Work task:
Repeat the entries below exactly, missing none.

Dataset entries:
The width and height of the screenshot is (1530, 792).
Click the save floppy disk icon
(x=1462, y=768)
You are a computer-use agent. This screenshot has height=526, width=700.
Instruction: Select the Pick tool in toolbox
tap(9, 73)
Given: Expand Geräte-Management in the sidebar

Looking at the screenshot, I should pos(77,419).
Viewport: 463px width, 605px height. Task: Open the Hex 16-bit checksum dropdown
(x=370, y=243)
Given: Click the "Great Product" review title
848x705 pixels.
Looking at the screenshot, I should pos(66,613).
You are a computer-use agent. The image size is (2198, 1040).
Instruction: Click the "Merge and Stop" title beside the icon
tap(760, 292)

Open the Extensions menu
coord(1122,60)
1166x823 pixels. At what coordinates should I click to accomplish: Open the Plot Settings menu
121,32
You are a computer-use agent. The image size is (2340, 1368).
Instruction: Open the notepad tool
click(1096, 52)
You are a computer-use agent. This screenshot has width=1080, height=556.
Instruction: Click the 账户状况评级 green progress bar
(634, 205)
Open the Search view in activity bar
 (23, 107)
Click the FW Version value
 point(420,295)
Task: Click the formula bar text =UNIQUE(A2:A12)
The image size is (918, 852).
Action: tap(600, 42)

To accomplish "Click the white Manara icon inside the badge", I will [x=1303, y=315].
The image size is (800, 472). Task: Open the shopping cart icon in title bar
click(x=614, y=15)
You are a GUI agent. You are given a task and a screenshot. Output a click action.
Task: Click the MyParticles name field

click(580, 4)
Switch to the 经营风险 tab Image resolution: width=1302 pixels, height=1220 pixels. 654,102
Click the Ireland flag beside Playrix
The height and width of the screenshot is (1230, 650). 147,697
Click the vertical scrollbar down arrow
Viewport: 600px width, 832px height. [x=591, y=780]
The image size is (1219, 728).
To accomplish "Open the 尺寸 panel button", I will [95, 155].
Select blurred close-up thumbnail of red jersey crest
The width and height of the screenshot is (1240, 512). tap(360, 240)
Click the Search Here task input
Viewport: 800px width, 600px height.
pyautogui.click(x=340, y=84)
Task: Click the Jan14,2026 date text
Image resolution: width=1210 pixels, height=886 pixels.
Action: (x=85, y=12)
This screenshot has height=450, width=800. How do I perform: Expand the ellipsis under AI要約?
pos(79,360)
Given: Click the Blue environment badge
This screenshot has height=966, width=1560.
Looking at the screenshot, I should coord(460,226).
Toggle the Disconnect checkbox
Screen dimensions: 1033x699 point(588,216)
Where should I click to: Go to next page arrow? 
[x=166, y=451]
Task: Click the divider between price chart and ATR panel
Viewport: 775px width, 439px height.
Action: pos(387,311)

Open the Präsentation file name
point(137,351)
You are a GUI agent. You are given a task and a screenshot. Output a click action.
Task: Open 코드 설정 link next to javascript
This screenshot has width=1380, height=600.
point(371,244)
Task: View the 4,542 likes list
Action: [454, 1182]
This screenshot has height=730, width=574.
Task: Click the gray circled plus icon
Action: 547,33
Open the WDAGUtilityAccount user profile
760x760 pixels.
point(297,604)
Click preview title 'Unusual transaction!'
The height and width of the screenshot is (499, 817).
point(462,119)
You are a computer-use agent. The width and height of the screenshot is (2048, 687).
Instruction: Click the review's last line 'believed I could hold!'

Expected answer:
The width and height of the screenshot is (1530, 792).
Click the save floppy disk icon
(x=1462, y=768)
You are a computer-use agent. This screenshot has height=526, width=700.
Instruction: Select the Pick tool in toolbox
tap(9, 73)
Given: Expand Geräte-Management in the sidebar

Looking at the screenshot, I should pos(77,419).
Viewport: 463px width, 605px height. Task: Open the Hex 16-bit checksum dropdown
(x=370, y=243)
Given: Click the "Great Product" review title
848x705 pixels.
Looking at the screenshot, I should pos(66,613).
You are a computer-use agent. The image size is (2198, 1040).
Instruction: Click the "Merge and Stop" title beside the icon
tap(760, 292)

Open the Extensions menu
coord(1122,60)
1166x823 pixels. At what coordinates should I click to accomplish: Open the Plot Settings menu
121,32
You are a computer-use agent. The image size is (2340, 1368).
Instruction: Open the notepad tool
click(1096, 52)
You are a computer-use agent. This screenshot has width=1080, height=556.
Instruction: Click the 账户状况评级 green progress bar
(634, 205)
Open the Search view in activity bar
 (23, 107)
Click the FW Version value
 point(420,295)
Task: Click the formula bar text =UNIQUE(A2:A12)
The image size is (918, 852).
Action: tap(600, 42)

To accomplish "Click the white Manara icon inside the badge", I will [x=1303, y=315].
The image size is (800, 472). Task: Open the shopping cart icon in title bar
click(x=614, y=15)
You are a GUI agent. You are given a task and a screenshot. Output a click action.
Task: Click the MyParticles name field

click(580, 4)
Switch to the 经营风险 tab Image resolution: width=1302 pixels, height=1220 pixels. 654,102
Click the Ireland flag beside Playrix
The height and width of the screenshot is (1230, 650). 147,697
Click the vertical scrollbar down arrow
Viewport: 600px width, 832px height. [x=591, y=780]
The image size is (1219, 728).
To accomplish "Open the 尺寸 panel button", I will [95, 155].
Select blurred close-up thumbnail of red jersey crest
The width and height of the screenshot is (1240, 512). tap(360, 240)
Click the Search Here task input
Viewport: 800px width, 600px height.
pyautogui.click(x=340, y=84)
Task: Click the Jan14,2026 date text
Image resolution: width=1210 pixels, height=886 pixels.
Action: (x=85, y=12)
This screenshot has height=450, width=800. How do I perform: Expand the ellipsis under AI要約?
pos(79,360)
Given: Click the Blue environment badge
This screenshot has height=966, width=1560.
Looking at the screenshot, I should coord(460,226).
Toggle the Disconnect checkbox
Screen dimensions: 1033x699 point(588,216)
Where should I click to: Go to next page arrow? 
[x=166, y=451]
Task: Click the divider between price chart and ATR panel
Viewport: 775px width, 439px height.
Action: pos(387,311)

Open the Präsentation file name
point(137,351)
You are a GUI agent. You are given a task and a screenshot. Output a click action.
Task: Open 코드 설정 link next to javascript
This screenshot has width=1380, height=600.
point(371,244)
Task: View the 4,542 likes list
Action: [454, 1182]
This screenshot has height=730, width=574.
Task: Click the gray circled plus icon
Action: 547,33
Open the WDAGUtilityAccount user profile
760x760 pixels.
point(297,604)
Click preview title 'Unusual transaction!'
The height and width of the screenshot is (499, 817).
point(462,119)
You are a computer-use agent. The width and height of the screenshot is (2048, 687).
Instruction: Click the review's last line 'believed I could hold!'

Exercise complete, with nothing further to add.